TASK DETAILS >> Every entry, exactly as given, must be retyped.

MATERIAL SUPPLIED >>
_ _ _ _

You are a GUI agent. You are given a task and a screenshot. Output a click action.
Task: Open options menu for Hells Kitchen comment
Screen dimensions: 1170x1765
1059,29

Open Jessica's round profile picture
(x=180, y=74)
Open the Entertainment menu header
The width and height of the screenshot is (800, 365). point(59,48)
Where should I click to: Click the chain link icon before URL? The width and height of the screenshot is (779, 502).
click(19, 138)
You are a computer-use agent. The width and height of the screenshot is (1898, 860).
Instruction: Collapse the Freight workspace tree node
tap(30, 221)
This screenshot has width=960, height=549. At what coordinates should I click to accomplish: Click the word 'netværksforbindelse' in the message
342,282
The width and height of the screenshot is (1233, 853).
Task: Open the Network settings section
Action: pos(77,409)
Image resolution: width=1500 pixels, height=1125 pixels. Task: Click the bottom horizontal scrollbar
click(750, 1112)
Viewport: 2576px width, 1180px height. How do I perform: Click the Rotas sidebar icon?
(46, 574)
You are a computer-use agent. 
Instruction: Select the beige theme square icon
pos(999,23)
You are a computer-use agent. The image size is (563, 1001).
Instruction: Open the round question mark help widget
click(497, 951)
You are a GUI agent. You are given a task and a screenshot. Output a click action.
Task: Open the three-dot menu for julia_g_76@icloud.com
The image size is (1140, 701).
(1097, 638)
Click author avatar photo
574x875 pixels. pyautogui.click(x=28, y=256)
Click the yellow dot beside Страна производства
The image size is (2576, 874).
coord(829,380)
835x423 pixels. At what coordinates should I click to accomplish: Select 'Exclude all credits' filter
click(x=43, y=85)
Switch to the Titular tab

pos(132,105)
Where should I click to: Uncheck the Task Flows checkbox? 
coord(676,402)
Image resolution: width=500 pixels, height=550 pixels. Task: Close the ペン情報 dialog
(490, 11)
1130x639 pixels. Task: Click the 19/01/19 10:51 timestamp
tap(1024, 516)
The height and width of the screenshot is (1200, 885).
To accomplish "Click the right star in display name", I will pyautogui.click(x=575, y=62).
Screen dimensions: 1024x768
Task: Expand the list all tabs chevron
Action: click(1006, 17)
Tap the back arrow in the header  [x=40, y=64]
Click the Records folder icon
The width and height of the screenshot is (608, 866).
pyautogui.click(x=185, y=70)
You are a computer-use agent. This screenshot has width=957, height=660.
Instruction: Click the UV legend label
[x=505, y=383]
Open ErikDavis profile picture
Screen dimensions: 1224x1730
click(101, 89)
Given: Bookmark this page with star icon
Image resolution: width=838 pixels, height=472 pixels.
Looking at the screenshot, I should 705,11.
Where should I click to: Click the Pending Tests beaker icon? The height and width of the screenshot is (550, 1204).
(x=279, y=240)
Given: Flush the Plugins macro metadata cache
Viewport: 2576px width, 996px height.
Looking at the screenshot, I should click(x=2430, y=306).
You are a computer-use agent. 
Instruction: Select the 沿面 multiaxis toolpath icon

_ _ _ _

SOLVED EXERCISE >>
You are a GUI agent. You are given a task and a screenshot. Output a click action.
Task: Open options menu for Hells Kitchen comment
Screen dimensions: 1170x1765
1059,29

Open Jessica's round profile picture
(x=180, y=74)
Open the Entertainment menu header
The width and height of the screenshot is (800, 365). point(59,48)
Where should I click to: Click the chain link icon before URL? The width and height of the screenshot is (779, 502).
click(19, 138)
You are a computer-use agent. The width and height of the screenshot is (1898, 860).
Instruction: Collapse the Freight workspace tree node
tap(30, 221)
This screenshot has width=960, height=549. At what coordinates should I click to accomplish: Click the word 'netværksforbindelse' in the message
342,282
The width and height of the screenshot is (1233, 853).
Task: Open the Network settings section
Action: pos(77,409)
Image resolution: width=1500 pixels, height=1125 pixels. Task: Click the bottom horizontal scrollbar
click(750, 1112)
Viewport: 2576px width, 1180px height. How do I perform: Click the Rotas sidebar icon?
(46, 574)
You are a computer-use agent. 
Instruction: Select the beige theme square icon
pos(999,23)
You are a computer-use agent. The image size is (563, 1001).
Instruction: Open the round question mark help widget
click(497, 951)
You are a GUI agent. You are given a task and a screenshot. Output a click action.
Task: Open the three-dot menu for julia_g_76@icloud.com
The image size is (1140, 701).
(1097, 638)
Click author avatar photo
574x875 pixels. pyautogui.click(x=28, y=256)
Click the yellow dot beside Страна производства
The image size is (2576, 874).
coord(829,380)
835x423 pixels. At what coordinates should I click to accomplish: Select 'Exclude all credits' filter
click(x=43, y=85)
Switch to the Titular tab

pos(132,105)
Where should I click to: Uncheck the Task Flows checkbox? 
coord(676,402)
Image resolution: width=500 pixels, height=550 pixels. Task: Close the ペン情報 dialog
(490, 11)
1130x639 pixels. Task: Click the 19/01/19 10:51 timestamp
tap(1024, 516)
The height and width of the screenshot is (1200, 885).
To accomplish "Click the right star in display name", I will pyautogui.click(x=575, y=62).
Screen dimensions: 1024x768
Task: Expand the list all tabs chevron
Action: click(1006, 17)
Tap the back arrow in the header  [x=40, y=64]
Click the Records folder icon
The width and height of the screenshot is (608, 866).
pyautogui.click(x=185, y=70)
You are a computer-use agent. This screenshot has width=957, height=660.
Instruction: Click the UV legend label
[x=505, y=383]
Open ErikDavis profile picture
Screen dimensions: 1224x1730
click(101, 89)
Given: Bookmark this page with star icon
Image resolution: width=838 pixels, height=472 pixels.
Looking at the screenshot, I should 705,11.
Where should I click to: Click the Pending Tests beaker icon? The height and width of the screenshot is (550, 1204).
(x=279, y=240)
Given: Flush the Plugins macro metadata cache
Viewport: 2576px width, 996px height.
Looking at the screenshot, I should click(x=2430, y=306).
You are a computer-use agent. 
Instruction: Select the 沿面 multiaxis toolpath icon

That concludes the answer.